It is great to see a forum area devoted to this topic.

You have often emphasized the desirability of utilizing, as a target for white balance "calibration", a test target that was not only reflective-chromaticity neutral but which had a reflectance in an appropriate range. (Read, "well higher than 18%".)

I wonder if you could expound a little on the optimum reflectance issue. As I understand it, the premise is that an exposure result for the target that lies in some upper region of the camera's response will best allow the camera (or WB analysis capabilities in a raw converter) to most accurately determine the chromaticity of the reflected light from the target (and thus the chromaticity of the illumination, which is what we really seek to detemine in this exercise).

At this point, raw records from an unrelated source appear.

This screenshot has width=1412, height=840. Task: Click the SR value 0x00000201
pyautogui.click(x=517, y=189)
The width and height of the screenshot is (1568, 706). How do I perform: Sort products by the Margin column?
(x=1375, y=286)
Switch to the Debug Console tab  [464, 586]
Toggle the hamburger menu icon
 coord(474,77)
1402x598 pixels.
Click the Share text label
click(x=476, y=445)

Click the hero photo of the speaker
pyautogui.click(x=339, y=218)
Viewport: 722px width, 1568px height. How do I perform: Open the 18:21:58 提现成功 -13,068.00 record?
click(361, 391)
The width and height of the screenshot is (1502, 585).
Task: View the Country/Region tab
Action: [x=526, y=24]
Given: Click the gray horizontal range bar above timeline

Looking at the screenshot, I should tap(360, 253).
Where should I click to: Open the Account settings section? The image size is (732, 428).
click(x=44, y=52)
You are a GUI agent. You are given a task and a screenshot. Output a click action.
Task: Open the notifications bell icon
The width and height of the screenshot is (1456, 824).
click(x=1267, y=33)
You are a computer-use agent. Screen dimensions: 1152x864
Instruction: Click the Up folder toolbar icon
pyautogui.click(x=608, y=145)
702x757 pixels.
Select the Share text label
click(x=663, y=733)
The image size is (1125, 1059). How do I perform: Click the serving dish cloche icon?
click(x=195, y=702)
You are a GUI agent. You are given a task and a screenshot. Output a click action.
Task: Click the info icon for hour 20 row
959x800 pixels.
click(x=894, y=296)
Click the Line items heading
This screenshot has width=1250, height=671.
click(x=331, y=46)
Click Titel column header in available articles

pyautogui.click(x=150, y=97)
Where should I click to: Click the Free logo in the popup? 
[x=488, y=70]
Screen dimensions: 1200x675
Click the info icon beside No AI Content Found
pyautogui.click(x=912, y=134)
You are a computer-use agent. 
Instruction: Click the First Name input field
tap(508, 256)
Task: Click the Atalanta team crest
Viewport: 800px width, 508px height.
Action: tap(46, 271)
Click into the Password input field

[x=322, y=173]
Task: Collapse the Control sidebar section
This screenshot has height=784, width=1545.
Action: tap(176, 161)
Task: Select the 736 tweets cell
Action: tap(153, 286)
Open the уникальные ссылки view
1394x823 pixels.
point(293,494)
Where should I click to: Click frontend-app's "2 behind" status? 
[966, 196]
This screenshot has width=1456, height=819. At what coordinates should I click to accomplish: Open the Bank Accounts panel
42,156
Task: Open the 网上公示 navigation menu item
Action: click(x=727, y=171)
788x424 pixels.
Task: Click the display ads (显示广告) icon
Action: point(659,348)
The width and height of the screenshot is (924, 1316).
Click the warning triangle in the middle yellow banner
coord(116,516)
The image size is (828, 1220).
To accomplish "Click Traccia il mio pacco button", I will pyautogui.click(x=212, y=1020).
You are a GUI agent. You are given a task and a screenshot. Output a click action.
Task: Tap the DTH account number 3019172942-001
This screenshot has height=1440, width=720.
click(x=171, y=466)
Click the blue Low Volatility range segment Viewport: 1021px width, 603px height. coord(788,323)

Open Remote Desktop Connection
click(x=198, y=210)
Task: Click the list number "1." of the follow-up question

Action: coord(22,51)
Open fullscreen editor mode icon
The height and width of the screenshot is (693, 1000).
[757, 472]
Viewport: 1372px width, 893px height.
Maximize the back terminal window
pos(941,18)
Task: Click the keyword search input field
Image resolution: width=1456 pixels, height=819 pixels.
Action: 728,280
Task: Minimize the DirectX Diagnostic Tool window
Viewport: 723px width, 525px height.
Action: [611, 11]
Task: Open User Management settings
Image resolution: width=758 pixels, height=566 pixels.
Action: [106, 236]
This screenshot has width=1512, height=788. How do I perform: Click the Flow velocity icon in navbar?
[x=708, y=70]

If the image of the target does not fill the entirel frame (or at least the area of metering sensitivity), then in a metered test shot, this "fairly high" exposure result for the target of course would come from a target of relatively high reflectance (essentially, a reflectance that is high compared to the actual average reflectance of the whole scene).

Of course, if one has taken a metered "frame-filling" shot of the target for WB calibration, it would not seem that the reflectance of the target would matter - the exposure result will be whatever the camera's metering calibration produces for a uniform-luminance scene. But perhaps that is not the practice of most interest.

Am I at all on the right track here?


Best regards,


Michael Tapes

OPF Administrator/Moderator
Yes. Exactly. Since a WhiBal or similar product is not shot full frame, the exposure of the WB gray area will be the bright gray that it is in real life. Obviously if you spot meter on gray, white or black they will all come up at ~18% gray. So........if you use a certified neutral 18% gray card (that is really neutral) and overexposed it by about 2 stops, you would have the equiv of a WhiBal. But in most cases you will simply want to throw the card to the subject and take a Reference shot in which case the ref card has to BE the light gray and not the 18%.

That is why when shooting a Custom Whiter Balance regardless of device, you really want to use a LIGHT gray, rather than a White or 18% gray, because the camera will be able to make a better Custom White balance. it might be that some cameras (not Canon) automatically take this into account and that is why one MUST use an 18% gray for that specific camera. Same with White. But one would have to KNOW the innards of the camera to make this assumption. Only Canon (AFAIK) actually uses a developed picture to set the CWB. Nikon and others use a virtual capture to set the WB and we never get to see it. We just get to see OK or NG.

Hope that this answered what you were asking.

Thanks for being the first poster!

Doug Kerr

Hi, Michael,

Thanks for filling all that in. It jibes well with my presumptions (always nice to have that happen!).